On estime en général qu’il faut s’indigner en racontant l’Occupation. Le roman d’Yves Pourcher nous permet de nous rendre compte qu’il est parfois bien plus efficace, et plus sévère même, de changer de points de vue.

Yves Pourcher nous raconte la guerre et l’occupation avec les yeux et les oreilles d’un mondain. On pourra croire que cette transposition est anodine. Grave erreur, car il se trouve que ce mondain est un des familiers favoris de la belle Betty, mannequin particulièrement intelligente de Schiaparelli et femme d’un ambassadeur de France lancé (qu’il est très facile de reconnaître quand on a étudié de près l’histoire de cette époque).

Notre héros va donc vivre toutes les intrigues de ces années, les manœuvres de Laval contre les nationalistes qui chambraient le maréchal ; il va à Moscou, avec l’ambassadeur, puis à Ankara, grand centre de l’espionnage américain, soviétique et allemand (Von Papen, l’ambassadeur allemand, étant lui-même réticent envers Goebbels et le parti).
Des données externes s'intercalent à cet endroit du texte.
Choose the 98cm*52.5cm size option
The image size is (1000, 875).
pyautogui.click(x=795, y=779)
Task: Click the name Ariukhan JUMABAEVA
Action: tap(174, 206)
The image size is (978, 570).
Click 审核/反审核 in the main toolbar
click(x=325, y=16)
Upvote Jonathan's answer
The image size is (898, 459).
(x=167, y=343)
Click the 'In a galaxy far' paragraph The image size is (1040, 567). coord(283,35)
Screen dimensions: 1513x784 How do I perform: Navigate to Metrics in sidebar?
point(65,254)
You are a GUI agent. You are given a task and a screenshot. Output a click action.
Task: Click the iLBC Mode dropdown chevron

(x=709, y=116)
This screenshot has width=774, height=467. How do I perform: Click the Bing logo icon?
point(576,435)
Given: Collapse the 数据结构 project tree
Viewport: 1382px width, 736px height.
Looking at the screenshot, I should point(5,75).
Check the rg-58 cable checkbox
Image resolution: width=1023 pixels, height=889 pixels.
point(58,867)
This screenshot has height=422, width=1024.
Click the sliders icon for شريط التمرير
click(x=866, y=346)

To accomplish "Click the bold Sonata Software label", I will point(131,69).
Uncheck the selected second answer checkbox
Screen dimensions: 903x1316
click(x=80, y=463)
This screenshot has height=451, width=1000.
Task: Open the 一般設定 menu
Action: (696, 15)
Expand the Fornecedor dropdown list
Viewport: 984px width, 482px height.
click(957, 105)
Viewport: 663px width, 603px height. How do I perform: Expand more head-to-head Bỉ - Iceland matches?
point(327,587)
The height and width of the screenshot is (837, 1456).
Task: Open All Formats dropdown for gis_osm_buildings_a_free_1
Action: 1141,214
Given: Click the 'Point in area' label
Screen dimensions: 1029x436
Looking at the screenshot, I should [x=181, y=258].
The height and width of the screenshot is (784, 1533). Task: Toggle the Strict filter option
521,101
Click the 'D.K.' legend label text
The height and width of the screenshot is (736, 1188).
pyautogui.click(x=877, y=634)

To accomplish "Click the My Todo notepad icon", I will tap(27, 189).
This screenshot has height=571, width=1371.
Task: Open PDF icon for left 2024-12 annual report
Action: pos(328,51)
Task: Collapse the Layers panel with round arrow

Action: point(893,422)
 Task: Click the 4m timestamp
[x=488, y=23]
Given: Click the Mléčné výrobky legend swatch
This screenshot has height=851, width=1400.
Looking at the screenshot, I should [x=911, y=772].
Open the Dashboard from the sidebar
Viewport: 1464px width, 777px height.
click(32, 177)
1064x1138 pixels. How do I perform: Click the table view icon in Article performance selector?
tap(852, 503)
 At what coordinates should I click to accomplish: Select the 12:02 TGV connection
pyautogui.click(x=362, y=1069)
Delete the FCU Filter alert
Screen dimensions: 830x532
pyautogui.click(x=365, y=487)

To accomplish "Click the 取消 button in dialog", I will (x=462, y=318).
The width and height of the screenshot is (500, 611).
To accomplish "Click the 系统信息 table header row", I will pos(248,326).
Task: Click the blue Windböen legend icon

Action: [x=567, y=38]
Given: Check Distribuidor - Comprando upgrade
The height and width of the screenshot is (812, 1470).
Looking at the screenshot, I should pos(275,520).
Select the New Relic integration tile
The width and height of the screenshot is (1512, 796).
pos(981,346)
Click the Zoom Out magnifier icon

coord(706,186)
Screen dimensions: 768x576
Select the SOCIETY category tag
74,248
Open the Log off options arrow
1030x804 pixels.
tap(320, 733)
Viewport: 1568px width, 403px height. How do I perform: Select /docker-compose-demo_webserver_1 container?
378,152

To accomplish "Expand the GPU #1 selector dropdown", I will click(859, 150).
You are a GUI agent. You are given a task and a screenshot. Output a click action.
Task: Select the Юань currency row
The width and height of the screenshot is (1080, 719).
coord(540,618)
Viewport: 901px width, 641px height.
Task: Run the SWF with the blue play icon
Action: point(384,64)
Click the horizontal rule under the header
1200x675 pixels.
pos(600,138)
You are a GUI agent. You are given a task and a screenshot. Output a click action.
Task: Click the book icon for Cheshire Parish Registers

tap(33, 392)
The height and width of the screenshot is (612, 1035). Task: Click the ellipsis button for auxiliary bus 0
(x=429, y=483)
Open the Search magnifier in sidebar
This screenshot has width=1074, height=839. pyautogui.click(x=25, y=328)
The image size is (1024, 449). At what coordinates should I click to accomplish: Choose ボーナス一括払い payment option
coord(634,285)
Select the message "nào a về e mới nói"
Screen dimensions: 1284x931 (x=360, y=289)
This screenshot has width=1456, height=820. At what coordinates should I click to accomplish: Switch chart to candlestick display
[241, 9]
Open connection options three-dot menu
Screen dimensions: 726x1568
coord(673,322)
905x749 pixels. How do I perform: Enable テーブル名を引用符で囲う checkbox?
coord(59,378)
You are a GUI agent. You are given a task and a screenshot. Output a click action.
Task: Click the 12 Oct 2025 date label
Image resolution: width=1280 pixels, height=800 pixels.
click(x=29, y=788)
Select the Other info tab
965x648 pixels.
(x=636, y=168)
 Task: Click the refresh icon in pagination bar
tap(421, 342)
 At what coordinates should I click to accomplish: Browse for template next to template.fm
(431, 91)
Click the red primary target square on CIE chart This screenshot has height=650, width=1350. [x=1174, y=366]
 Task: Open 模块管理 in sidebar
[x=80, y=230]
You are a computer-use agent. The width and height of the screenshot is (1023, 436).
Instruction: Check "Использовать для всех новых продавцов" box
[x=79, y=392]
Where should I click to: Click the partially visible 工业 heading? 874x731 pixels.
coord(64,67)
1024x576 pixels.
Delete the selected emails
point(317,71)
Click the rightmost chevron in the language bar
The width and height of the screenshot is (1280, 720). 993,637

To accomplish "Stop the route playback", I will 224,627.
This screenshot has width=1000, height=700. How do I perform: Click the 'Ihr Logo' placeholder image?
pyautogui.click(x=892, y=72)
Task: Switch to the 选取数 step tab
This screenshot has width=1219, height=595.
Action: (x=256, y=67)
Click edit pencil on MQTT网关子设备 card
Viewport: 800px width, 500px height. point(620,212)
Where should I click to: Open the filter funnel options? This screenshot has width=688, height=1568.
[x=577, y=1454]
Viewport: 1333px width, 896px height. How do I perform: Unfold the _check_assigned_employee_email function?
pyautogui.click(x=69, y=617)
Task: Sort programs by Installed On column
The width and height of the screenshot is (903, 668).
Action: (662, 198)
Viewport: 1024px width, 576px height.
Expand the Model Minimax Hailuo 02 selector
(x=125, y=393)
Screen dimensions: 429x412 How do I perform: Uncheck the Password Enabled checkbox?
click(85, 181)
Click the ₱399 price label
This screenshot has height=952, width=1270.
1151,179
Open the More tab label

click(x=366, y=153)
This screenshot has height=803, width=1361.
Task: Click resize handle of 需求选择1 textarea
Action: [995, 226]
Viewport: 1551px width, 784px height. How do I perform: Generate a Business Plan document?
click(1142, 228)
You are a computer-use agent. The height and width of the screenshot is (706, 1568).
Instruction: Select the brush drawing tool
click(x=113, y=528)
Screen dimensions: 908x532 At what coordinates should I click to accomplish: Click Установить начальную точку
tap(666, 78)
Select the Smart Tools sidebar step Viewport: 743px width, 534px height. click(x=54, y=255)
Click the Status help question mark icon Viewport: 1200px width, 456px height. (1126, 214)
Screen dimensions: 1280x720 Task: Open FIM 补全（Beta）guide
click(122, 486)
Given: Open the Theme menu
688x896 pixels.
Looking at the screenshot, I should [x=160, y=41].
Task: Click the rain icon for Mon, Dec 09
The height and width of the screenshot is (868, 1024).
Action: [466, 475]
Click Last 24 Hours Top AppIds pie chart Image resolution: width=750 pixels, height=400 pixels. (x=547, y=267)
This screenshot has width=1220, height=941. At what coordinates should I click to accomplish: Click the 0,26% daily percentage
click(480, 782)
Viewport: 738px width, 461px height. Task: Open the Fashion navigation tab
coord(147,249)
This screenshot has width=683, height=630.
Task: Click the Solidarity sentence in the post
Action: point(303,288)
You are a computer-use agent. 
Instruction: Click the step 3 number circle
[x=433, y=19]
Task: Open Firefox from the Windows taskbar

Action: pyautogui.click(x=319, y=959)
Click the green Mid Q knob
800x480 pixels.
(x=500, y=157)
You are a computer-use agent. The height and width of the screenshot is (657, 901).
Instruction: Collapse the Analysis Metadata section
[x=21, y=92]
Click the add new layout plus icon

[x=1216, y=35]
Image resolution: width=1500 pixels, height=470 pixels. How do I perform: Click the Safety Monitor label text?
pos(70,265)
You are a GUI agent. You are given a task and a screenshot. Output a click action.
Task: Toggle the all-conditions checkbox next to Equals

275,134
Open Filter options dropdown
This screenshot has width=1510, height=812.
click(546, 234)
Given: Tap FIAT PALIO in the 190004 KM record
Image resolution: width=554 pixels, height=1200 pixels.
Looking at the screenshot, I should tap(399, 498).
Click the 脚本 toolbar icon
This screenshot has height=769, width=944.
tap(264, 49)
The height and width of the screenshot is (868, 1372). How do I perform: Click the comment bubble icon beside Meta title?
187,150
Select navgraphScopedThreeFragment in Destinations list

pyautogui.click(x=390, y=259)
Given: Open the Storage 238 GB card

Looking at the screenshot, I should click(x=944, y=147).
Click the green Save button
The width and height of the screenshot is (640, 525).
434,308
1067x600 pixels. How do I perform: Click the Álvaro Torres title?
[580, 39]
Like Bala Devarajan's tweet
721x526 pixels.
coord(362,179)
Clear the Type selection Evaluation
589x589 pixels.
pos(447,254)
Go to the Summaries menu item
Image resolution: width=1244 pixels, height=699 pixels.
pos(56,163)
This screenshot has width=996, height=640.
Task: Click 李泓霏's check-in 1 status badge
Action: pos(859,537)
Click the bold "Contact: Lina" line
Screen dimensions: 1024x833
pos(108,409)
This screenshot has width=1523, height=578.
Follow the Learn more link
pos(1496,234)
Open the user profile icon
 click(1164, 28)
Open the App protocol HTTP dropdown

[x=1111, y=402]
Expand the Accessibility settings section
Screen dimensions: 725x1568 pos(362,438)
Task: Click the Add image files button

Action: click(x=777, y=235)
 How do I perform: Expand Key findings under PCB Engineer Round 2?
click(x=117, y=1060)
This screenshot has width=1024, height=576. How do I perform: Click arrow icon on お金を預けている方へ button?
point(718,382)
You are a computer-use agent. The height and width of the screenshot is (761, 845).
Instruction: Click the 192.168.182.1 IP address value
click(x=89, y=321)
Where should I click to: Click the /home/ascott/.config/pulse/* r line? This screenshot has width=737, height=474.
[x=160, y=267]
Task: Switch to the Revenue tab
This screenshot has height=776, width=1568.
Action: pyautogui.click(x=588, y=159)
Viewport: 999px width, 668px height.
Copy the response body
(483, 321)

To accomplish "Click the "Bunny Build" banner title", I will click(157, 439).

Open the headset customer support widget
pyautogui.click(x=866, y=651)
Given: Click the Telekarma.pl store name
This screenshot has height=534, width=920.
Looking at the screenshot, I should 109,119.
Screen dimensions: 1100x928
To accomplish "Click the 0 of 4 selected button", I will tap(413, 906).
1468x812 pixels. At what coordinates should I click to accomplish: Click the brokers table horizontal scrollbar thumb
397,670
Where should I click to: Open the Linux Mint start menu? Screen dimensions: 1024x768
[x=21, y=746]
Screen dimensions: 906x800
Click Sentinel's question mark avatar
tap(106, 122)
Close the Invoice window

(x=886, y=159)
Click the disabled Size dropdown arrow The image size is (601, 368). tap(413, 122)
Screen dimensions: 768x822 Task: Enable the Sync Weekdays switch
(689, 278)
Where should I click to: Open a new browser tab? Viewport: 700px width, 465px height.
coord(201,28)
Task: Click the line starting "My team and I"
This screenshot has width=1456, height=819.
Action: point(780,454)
Car la grande « copine » de Betty est Josée de Chambrun, fille de Laval, épouse du naïf Chambrun (lui-même franco-américain, descendant de Lafayette) et parente de Gilbert de Chambrun, futur député cryptocommuniste.

Tout cela est évidemment très intéressant, M. Pourcher, d’une érudition colossale, lui-même historien des milieux dirigeants et bourgeois du Massif central. On ne relève donc aucune faute dans son récit. Mieux, il a étudié tous les avatars de la mode (exceptionnellement brillante malgré la rareté des tissus) pendant ces quatre ans. Nous la découvrons, et redécouvrons, en le lisant. Il fait œuvre de véritable moraliste. L’étrange personnalité de Josée Laval apparait en pleine lumière : cette femme, pourtant élevée par sa mère dans les sentiments chrétiens, semble privée de toute forme de vraie pitié et de sentiment, sauf pour son père, qu’elle adorait. Sous ses yeux, la guerre civile et le massacre des innocents la laissent indifférente. En pleine insurrection, elle ne pense qu’à ses toilettes et à ses bijoux. M. Pourcher, qui a étudié et analysé son journal intime, n’écrit pas à la légère (malheureusement).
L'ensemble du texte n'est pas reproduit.